Alas, I never learned how to play guitar, and even if I were to learn, it would be a long time before I could pull off the things my favorite guitarists can perform.
RedOctane, now a division of Activision, came to my rescue in 2005 with Guitar Hero. With this game in my PlayStation 2 and the included toy guitar controller connected to a controller port I could pretend to play the guitar portions of some of my favorite songs. And when I "performed" a song well I was a legend in my own mind.
Not one of my fantasies involves wearing makeup; perming or doing something else crazy to my hair or wearing uncomfortable, ridiculous-looking clothing. Music should speak for itself. If appearance is part of your appeal you could be compensating for your lack of talent as a musician.
This was almost a problem in Guitar Hero. All but one of the performers as whom you could play (Axel Steel) looked like he or she was more interested in appearance than music. Crazy hair and outfits everywhere. (Hey RedOctane, glam metal and British punk are dead.)

Axel Steel in Guitar Hero I: "I just wanna rock."Fortunately there was Axel Steel, a guy wearing jeans, a t-shirt, jean jacket and no makeup on his face and no product in his long brown hair, so this almost a problem was not a problem. I would have preferred to play as someone less heavy-set and not wearing a jacket, but Axel Steel was good enough.
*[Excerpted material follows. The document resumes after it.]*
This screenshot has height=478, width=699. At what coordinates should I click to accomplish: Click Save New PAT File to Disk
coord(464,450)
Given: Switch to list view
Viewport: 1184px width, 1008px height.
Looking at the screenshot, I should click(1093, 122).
But in Guitar Hero II, Axel Steel has gone glam. No longer content just being an incredible guitarist, Steel, by default, calls attention to himself by wearing a jean jacket with spikes on the shoulder pads. (And the other characters, returning and new alike, look more ridiculous than the non-Axel Steel characters in the original game.)

Axel Steel in Guitar Hero II: "Hey, look at me!"Gameplay-wise, this does not matter. The characters in the Guitar Hero series are avatars. The games play the same regardless of which you choose.
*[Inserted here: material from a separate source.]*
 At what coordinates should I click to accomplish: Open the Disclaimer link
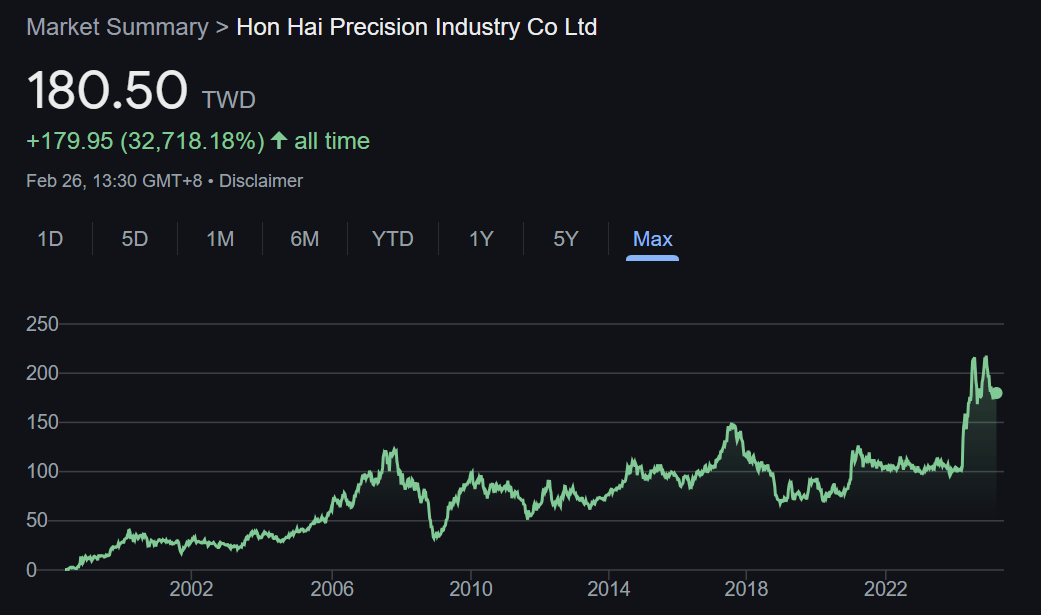(x=261, y=181)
So why am I complaining about the lack of non-glam characters in Guitar Hero II when it doesn't matter? The Guitar Hero series is about fantasies. My fantasies do not involve looking ridiculous, and being forced to play as a character who looks ridiculous distracts me from my guitarist fantasy.
So, Activision, I want, from the beginning, to see some normal-looking characters in Guitar Hero III. (And while I'm at it, I want to be able to "play" "Crush" by Anthrax and "Song without Sin" by Living Colour.)
And Electronic Arts and MTV Networks, this also applies to you. If Rock Band is to have on-screen characters represent players, some of those characters need to look and dress like regular people.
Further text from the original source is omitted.